Presence of recall bias has been shown already one hour after an experience (10), and Broderick et al. have shown that correlations between momentary ratings and retrospective ratings of pain and fatigue gradually decline as recall increases from one day to three and seven days, indicating that recall bias is less prominent for shorter recall periods. However, this was not without ambiguity since correlations were higher for 28-day recall compared with 7-day recall (13).
The thyroid-related patient-reported outcome measure ThyPRO (14) has become the gold standard for measuring thyroid-related quality of life (15) and uses a 4-week reference period. We have previously shown that retrospective ratings and momentary ratings provide different results and should not be used interchangeably (16): for the four tested scales, retrospective ratings were higher on average (i.e., indicating more symptoms) than mean momentary ratings. This finding is in line with other studies on pain and fatigue (9,13,17,18). It remains to be elucidated whether the retrospective recall period can validly be shortened for ThyPRO, and if so, if a shorter recall period reduces recall bias.
This study aims to investigate whether a 1-week recall period is superior to a 4-week recall period in terms of recall bias. For this purpose, we hypothesized that averaged momentary ThyPRO ratings were the true mean of patients' symptoms and compared mean differences and correlations between corresponding ratings with a 1-week version of the ThyPRO (ThyPRO-1W) and the original 4-week ThyPRO (ThyPRO-4W).
Methods
Participants
The present study is a continuation of a previous study of patients newly diagnosed with thyrotoxicosis, including Graves' disease, toxic nodular goiter, subacute thyroiditis, and drug-induced thyrotoxicosis (16). Patients were included between September 2014 and September 2018 from endocrine outpatient clinics at four Copenhagen University Hospitals: Rigshospitalet, Gentofte, Herlev, and Bispebjerg. Patients were eligible if they were at least 18 years of age, understood Danish, had serum thyrotropin (TSH) concentrations <0.1 mIU/L within the last month, and underwent or were scheduled to undergo treatment for thyrotoxicosis (antithyroid drugs, radioiodine, or surgery). If treatment had already been initiated, patients had to have elevated free thyroxine levels (fT4; reference range 10.0–22.0 pmol/L) in addition to a TSH <0.1 mIU/L, as a marker of current disease activity. Exclusion criteria were pregnancy and major comorbidities suspected to impact quality of life substantially (e.g., cancer or congestive heart failure). Eligible patients were initially contacted by phone, and patients interested in participation received written information via e-mail.
Assessment of PROs
The ThyPRO survey assesses HRQoL in patients with benign thyroid disease. It consists of 13 multi-item scales and 1 single-item scale. Each scale ranges from 0 to 100, with higher scores indicating more symptoms or more impact of thyroid disease. The original ThyPRO uses a 4-week recall period (hence, it is denoted as ThyPRO-4W in the present study). Due to the wording and retrospective nature of ThyPRO items, the 4-week recall period could be substituted with a 1-week recall period without any difficulty to construct a ThyPRO with a 1-week recall period (denoted as ThyPRO-1W). A momentary version of ThyPRO was previously developed, consisting of 12 items from four different scales (Hyperthyroid Symptoms, Tiredness, Anxiety, and Emotional Susceptibility) (16,19).

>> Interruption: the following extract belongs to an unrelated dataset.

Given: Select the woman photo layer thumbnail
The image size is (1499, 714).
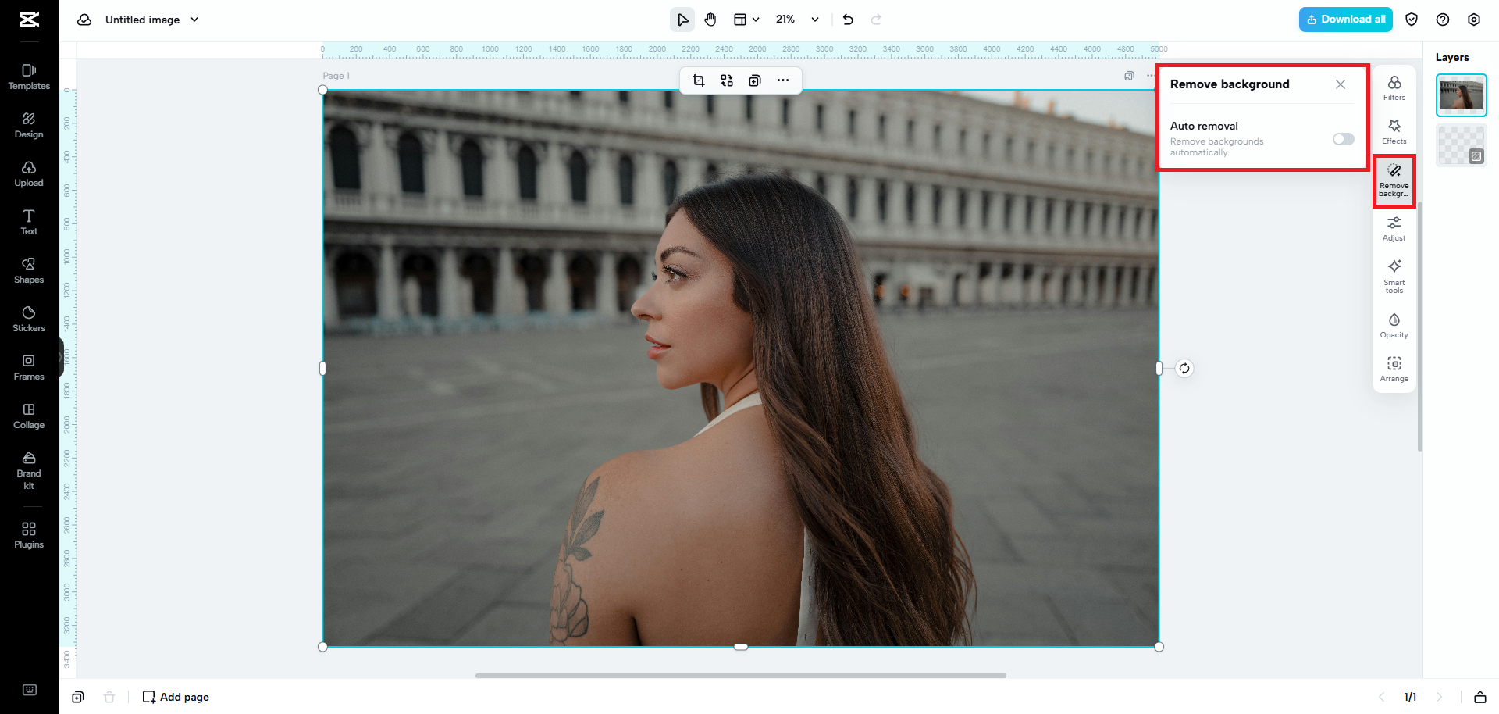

Momentary ThyPRO (ThyPRO-EMA [ecological momentary assessments]) ratings were collected for 28 days via a smartphone app (“EMA-P1”). Participants who owned an Android smartphone installed the app on their device, while patients without an Android smartphone borrowed one. The app featured repeated auditory prompts three times daily at semi-randomized time points notifying participants to complete a survey within the app. All 12 items were asked each time. If a notification occurred at an inconvenient time, the survey could be postponed, which would silence additional auditory prompts. From the time of notification, the survey remained open for completion for one hour only, until removed. The app enabled adjustment of the diurnal rhythm from day to day, to ensure that every waking hour was represented. The app was integrated with a trial management system, PROgmatic (20), which enabled automatic distribution of retrospective questionnaires via e-mail and daily monitoring of response rates. The system recorded time and date of each data entry in the app.
On day 7, 14, 21, and 28, participants received an electronic ThyPRO survey via e-mail containing the same 12 items, but with a 1-week recall period (ThyPRO-1W). On day 28, an additional electronic ThyPRO survey with a 4-week recall period (ThyPRO-4W) was administered. Thus, the 28-day study period was covered by three different measures illustrated in Figure 1.

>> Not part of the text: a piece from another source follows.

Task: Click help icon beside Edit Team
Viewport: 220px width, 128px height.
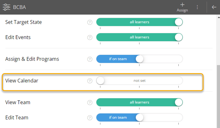Action: (x=90, y=117)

Overview of the four-week study period covered by three different measurement modalities: Momentary ratings (ThyPRO-EMA), retrospective ThyPRO-1Ws, and a retrospective ThyPRO-4W. The figure is constructed with hypothetical data for illustrative purposes. ThyPRO-1W, 1-week ThyPRO; ThyPRO-4W, 4-week ThyPRO; EMA, ecological momentary assessments.
Data analysis
Response rates of ThyPRO-EMA were calculated (completed notifications/amount of notifications in total). Participants with response rates below 35% were excluded from further analysis. Only retrospective ratings completed within the same day of administration or the following day were included in the analyses.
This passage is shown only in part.